The idea with speccing function arguments as I understand it is to describe whatever input data that is supposed to be handled. In this case, handling non-existing files is sort of necessary given the mutable nature of the file system.

dottedmag09:01:48

@lmergen My rule of thumb: spec predicates should be pure functions.

dottedmag09:01:41

Another one: behaviour of the system should not change if spec checking is disabled (except for the boundaries where spec is explicitly used for parsing/destructuring external data).
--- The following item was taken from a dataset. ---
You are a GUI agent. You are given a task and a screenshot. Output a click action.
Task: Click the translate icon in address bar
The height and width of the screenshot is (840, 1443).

So all runtime error handling (file not found etc) ought to be in the function itself, and spec should only prevent programming errors.

lmergen09:01:05

what about s/conform ?

joost-diepenmaat09:01:08

if you’re using that explicitly in your function body then you’ve sort of guaranteed the specs can’t be disabled 🙂

joost-diepenmaat09:01:17

same with macros

joost-diepenmaat09:01:18

that’s the parsing case that @dottedmag is talking about I think

dbushenko09:01:50

are there any libs wich already have specs? just wanted to see some good examples of using specs

dottedmag09:01:07

There are some specs for clojure.core already. Mostly macros.

joshjones12:01:58

@lmergen I found myself asking this question recently, and reading the rationale/motivation for spec made things a little clearer. while I like @dottedmag ‘s “only pure functions” rule of thumb, the spec guide itself has a section called “Using spec for validation” that includes several runtime validation examples which are not at the edge of the system at all, but which are deeply integrated. That level of integration makes me a bit nervous, but it’s clear that spec is integrated enough that this is a valid enough use case, at least for some people.

tetriscodes16:01:18

I’m struggling with how much spec right now

tetriscodes16:01:58

I’m thinking of putting it only where developers use the system (http endpoints, components apis,…)

tetriscodes16:01:14

I’ve seen the most benefit in my system from using the generators after specing. Its found more bugs in there than our devs have seen using the functions that are spec’ed.

angusiguess18:01:04

Has anyone had to spec something that might be used by older versions of clojure?

angusiguess18:01:35

What's a good way of providing spec that's only read for 1.9+?